WHAT IS BEING ASKED: Convert the lines of the entries below into a JSON list of strings, one string per line, skipping blank lines and leaving out the pictures.
START RECORDS FOR THIS EXERCISE
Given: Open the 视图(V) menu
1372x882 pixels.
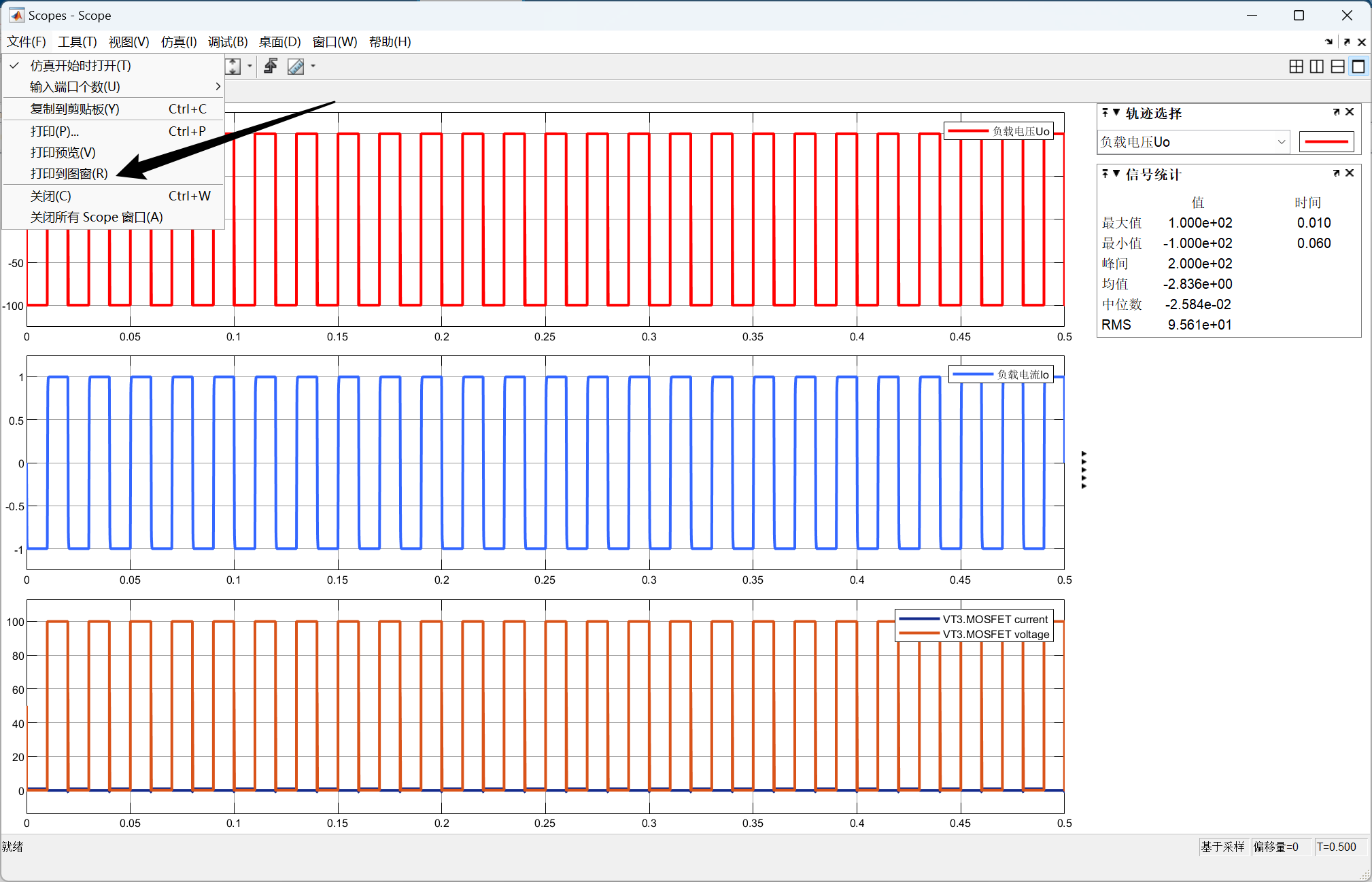Looking at the screenshot, I should pyautogui.click(x=128, y=42).
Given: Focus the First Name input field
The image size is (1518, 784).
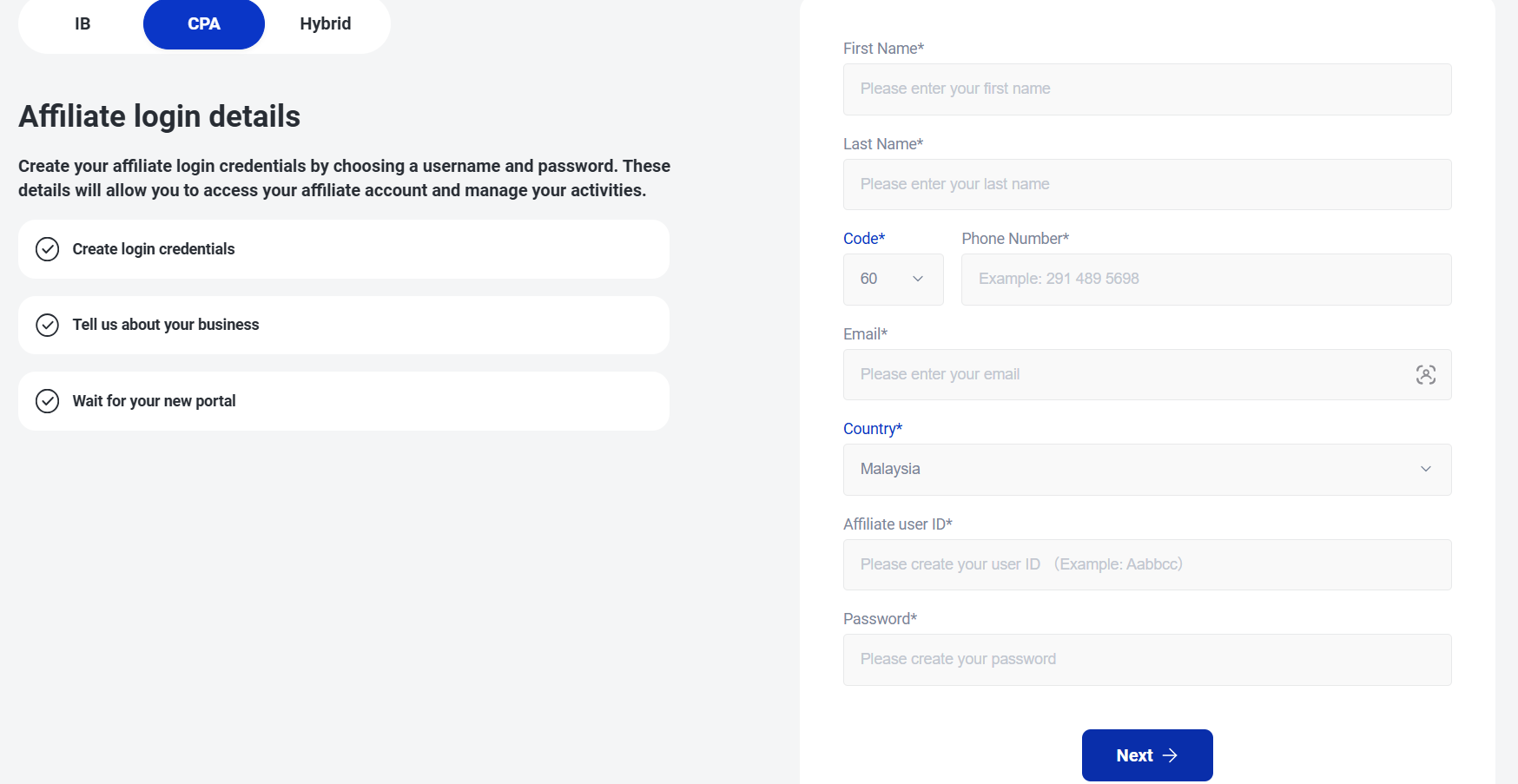Looking at the screenshot, I should click(x=1146, y=89).
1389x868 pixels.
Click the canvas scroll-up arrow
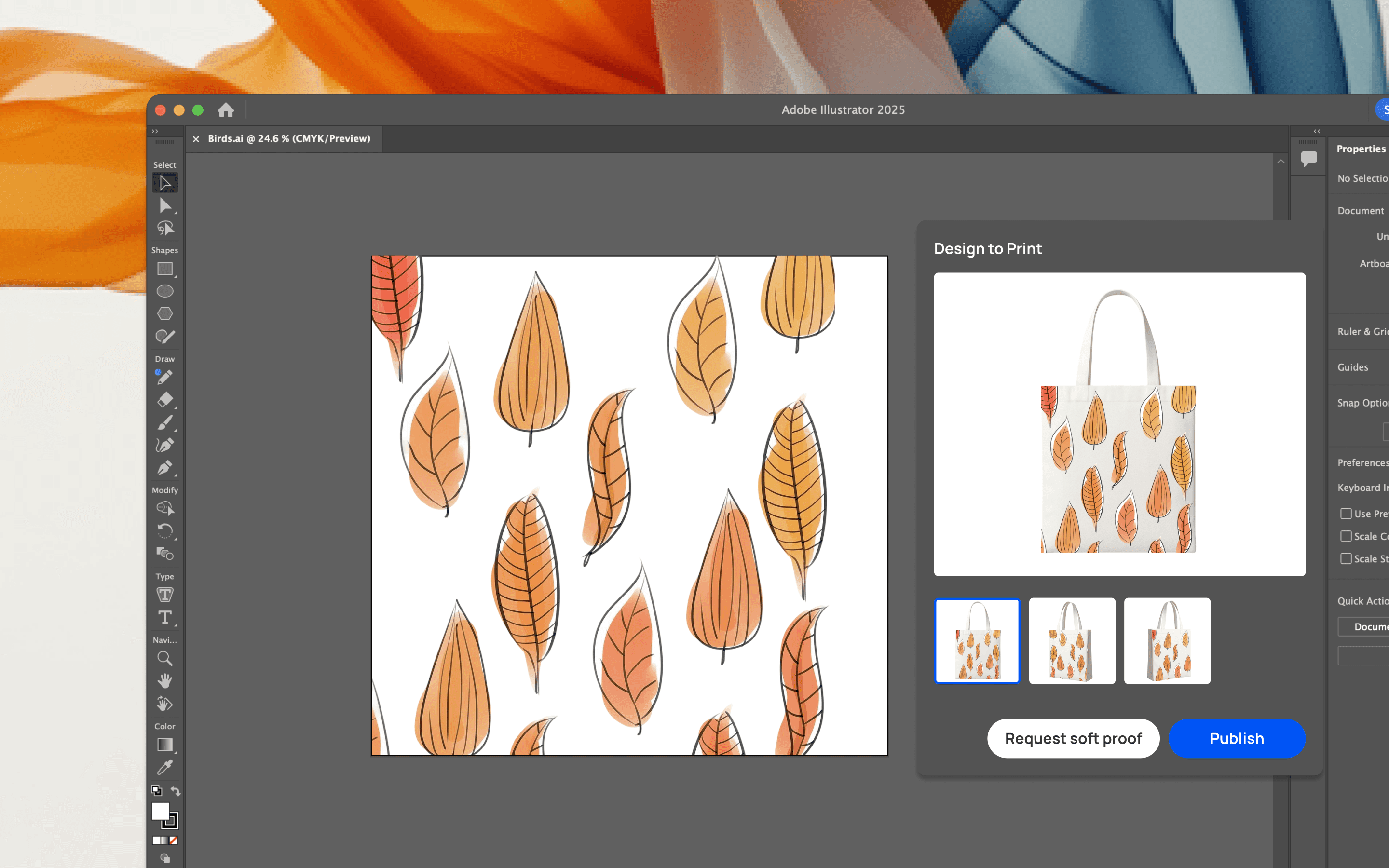[1280, 162]
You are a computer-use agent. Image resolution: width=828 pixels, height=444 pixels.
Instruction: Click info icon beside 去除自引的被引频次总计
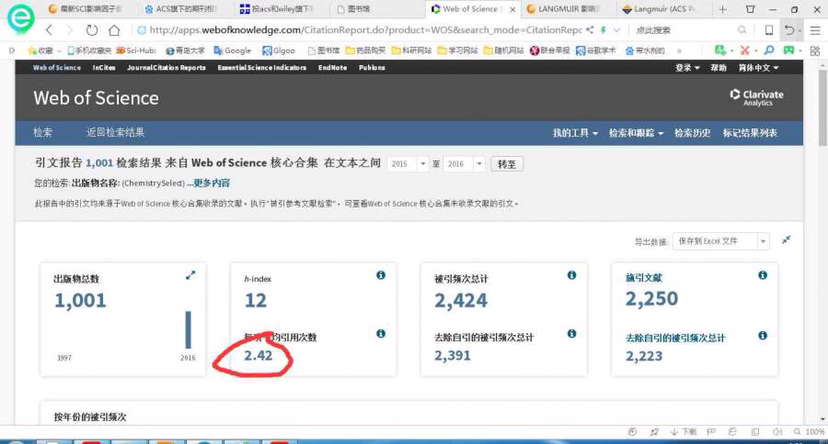click(571, 335)
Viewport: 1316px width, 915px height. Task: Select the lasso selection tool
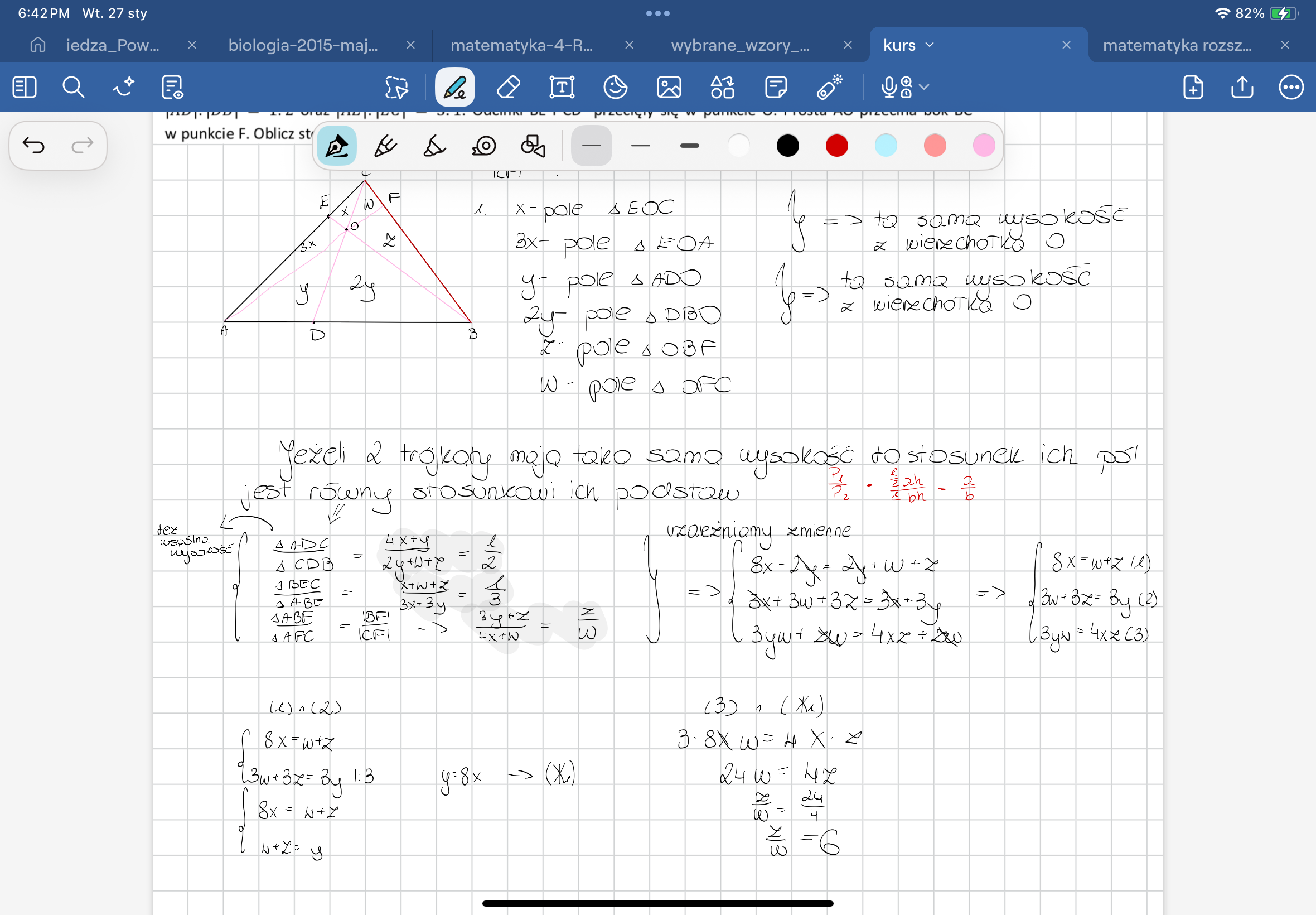(396, 88)
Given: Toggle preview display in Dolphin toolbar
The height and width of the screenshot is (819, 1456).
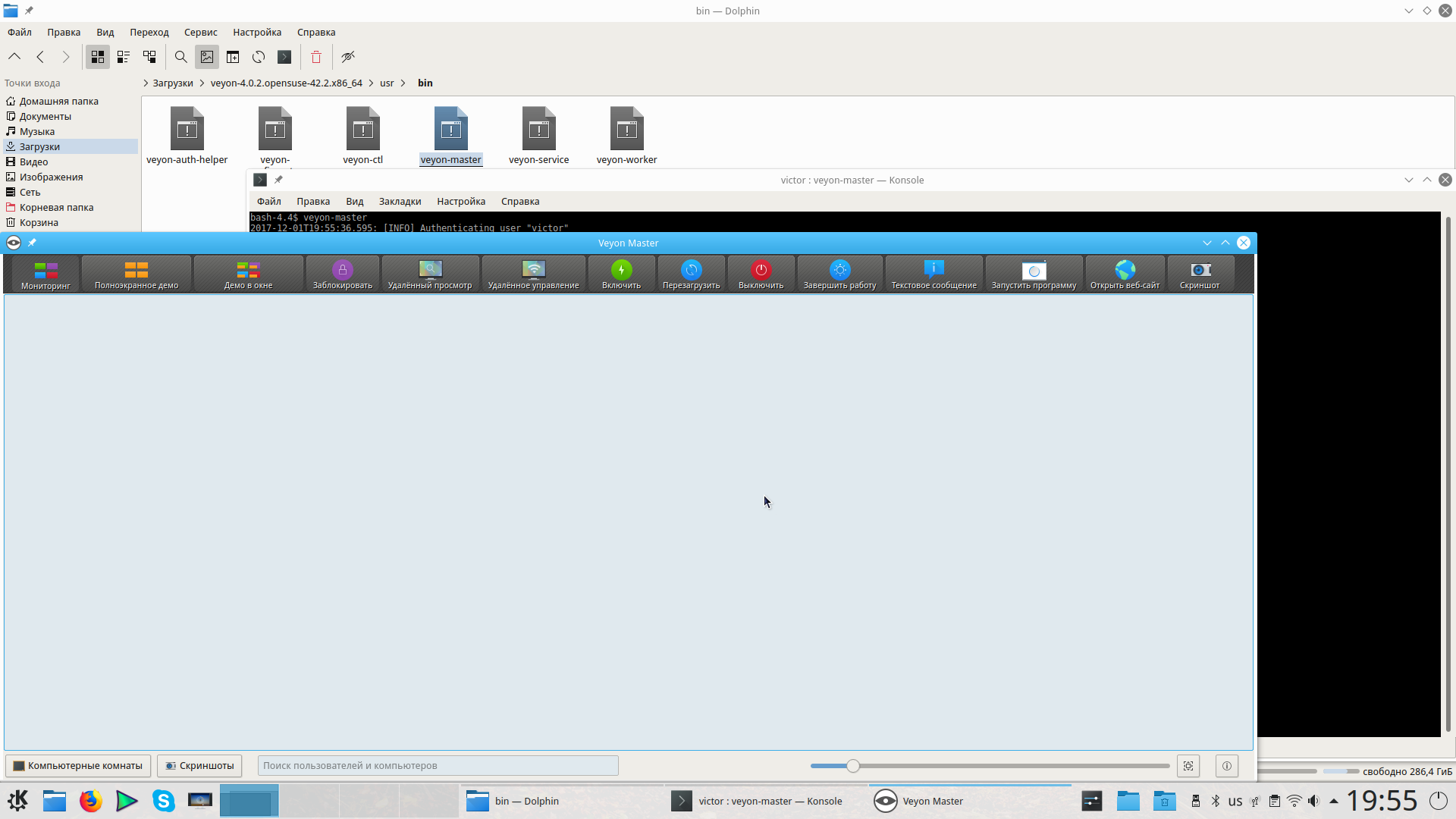Looking at the screenshot, I should 207,57.
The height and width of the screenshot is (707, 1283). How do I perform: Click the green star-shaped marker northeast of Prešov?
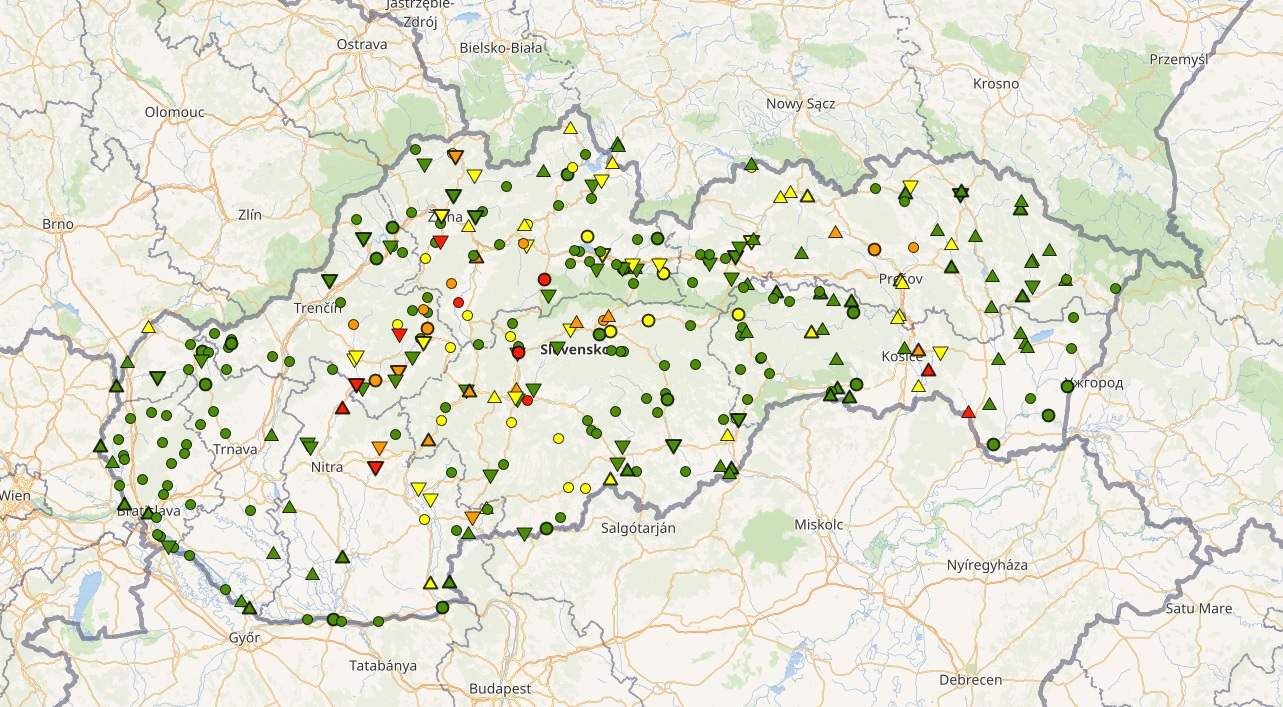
END RECORDS FOR THIS EXERCISE
SOLUTION FOR THIS TASK:
[
  "Given: Open the 视图(V) menu",
  "1372x882 pixels.",
  "Looking at the screenshot, I should pyautogui.click(x=128, y=42).",
  "Given: Focus the First Name input field",
  "The image size is (1518, 784).",
  "Looking at the screenshot, I should click(x=1146, y=89).",
  "1389x868 pixels.",
  "Click the canvas scroll-up arrow",
  "[1280, 162]",
  "You are a computer-use agent. Image resolution: width=828 pixels, height=444 pixels.",
  "Instruction: Click info icon beside 去除自引的被引频次总计",
  "click(571, 335)",
  "Viewport: 1316px width, 915px height. Task: Select the lasso selection tool",
  "(396, 88)",
  "Given: Toggle preview display in Dolphin toolbar",
  "The height and width of the screenshot is (819, 1456).",
  "Looking at the screenshot, I should 207,57.",
  "The height and width of the screenshot is (707, 1283). How do I perform: Click the green star-shaped marker northeast of Prešov?"
]